- **Your goal**
Exclude the images, then return every line below exactly as written.

[Given entries Boundary: Start]

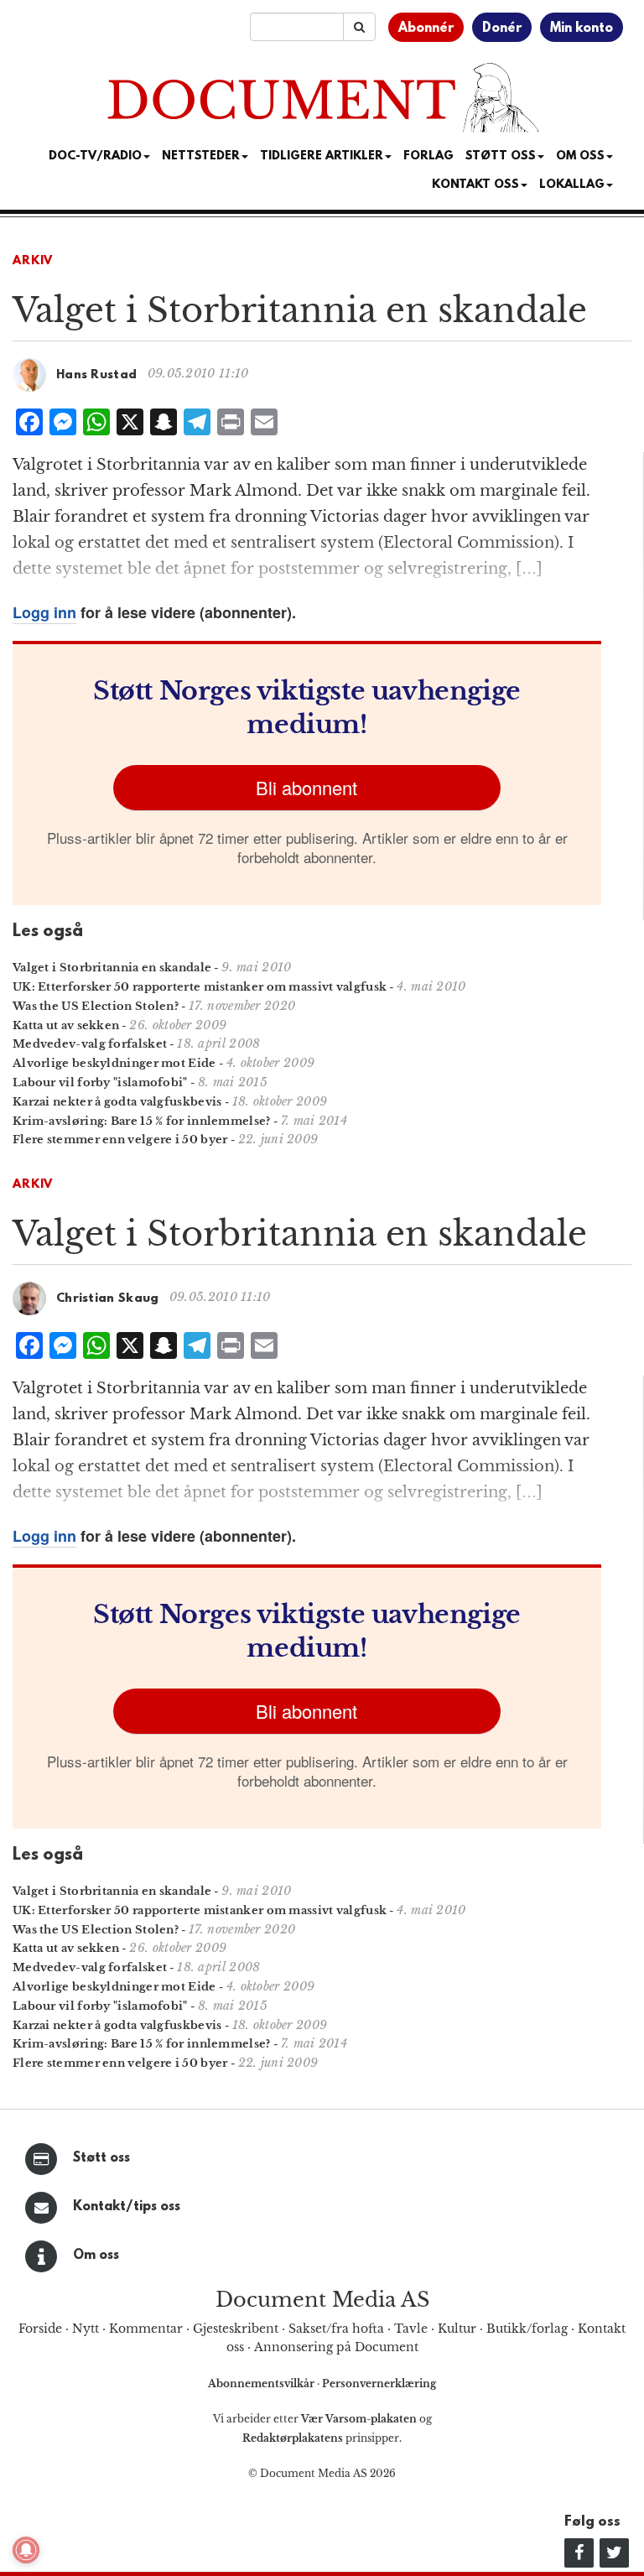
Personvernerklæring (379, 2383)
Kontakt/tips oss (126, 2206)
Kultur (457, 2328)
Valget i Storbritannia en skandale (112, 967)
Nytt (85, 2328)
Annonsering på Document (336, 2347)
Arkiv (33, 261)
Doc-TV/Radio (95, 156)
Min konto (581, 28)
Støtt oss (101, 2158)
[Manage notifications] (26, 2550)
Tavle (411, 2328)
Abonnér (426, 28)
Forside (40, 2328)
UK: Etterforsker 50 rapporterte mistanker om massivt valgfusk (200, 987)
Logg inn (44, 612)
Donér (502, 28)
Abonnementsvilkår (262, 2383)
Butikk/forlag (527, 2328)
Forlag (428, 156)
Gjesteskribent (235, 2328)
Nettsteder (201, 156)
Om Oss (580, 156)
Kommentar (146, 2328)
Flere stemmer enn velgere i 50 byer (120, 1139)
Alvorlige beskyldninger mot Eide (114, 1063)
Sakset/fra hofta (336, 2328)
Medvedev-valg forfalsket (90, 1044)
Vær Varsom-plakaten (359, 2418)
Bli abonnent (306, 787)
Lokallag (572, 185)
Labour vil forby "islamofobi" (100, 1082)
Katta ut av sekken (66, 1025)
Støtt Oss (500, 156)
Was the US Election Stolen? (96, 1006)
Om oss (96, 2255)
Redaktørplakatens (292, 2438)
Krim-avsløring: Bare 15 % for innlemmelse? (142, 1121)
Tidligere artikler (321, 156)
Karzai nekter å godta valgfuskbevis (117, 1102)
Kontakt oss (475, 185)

[Given entries Boundary: End]

- **Written solution**
Personvernerklæring (379, 2383)
Kontakt/tips oss (126, 2206)
Kultur (457, 2328)
Valget i Storbritannia en skandale (112, 967)
Nytt (85, 2328)
Annonsering på Document (336, 2347)
Arkiv (33, 261)
Doc-TV/Radio (95, 156)
Min konto (581, 28)
Støtt oss (101, 2158)
[Manage notifications] (26, 2550)
Tavle (411, 2328)
Abonnér (426, 28)
Forside (40, 2328)
UK: Etterforsker 50 rapporterte mistanker om massivt valgfusk (200, 987)
Logg inn (44, 612)
Donér (502, 28)
Abonnementsvilkår (262, 2383)
Butikk/forlag (527, 2328)
Forlag (428, 156)
Gjesteskribent (235, 2328)
Nettsteder (201, 156)
Om Oss (580, 156)
Kommentar (146, 2328)
Flere stemmer enn velgere i 50 byer (120, 1139)
Alvorlige beskyldninger mot Eide (114, 1063)
Sakset/fra hofta (336, 2328)
Medvedev-valg forfalsket (90, 1044)
Vær Varsom-plakaten (359, 2418)
Bli abonnent (306, 787)
Lokallag (572, 185)
Labour vil forby "islamofobi" (100, 1082)
Katta ut av sekken (66, 1025)
Støtt Oss (500, 156)
Was the US Election Stolen? (96, 1006)
Om oss (96, 2255)
Redaktørplakatens (292, 2438)
Krim-avsløring: Bare 15 % for innlemmelse? (142, 1121)
Tidligere artikler (321, 156)
Karzai nekter å godta valgfuskbevis (117, 1102)
Kontakt oss (475, 185)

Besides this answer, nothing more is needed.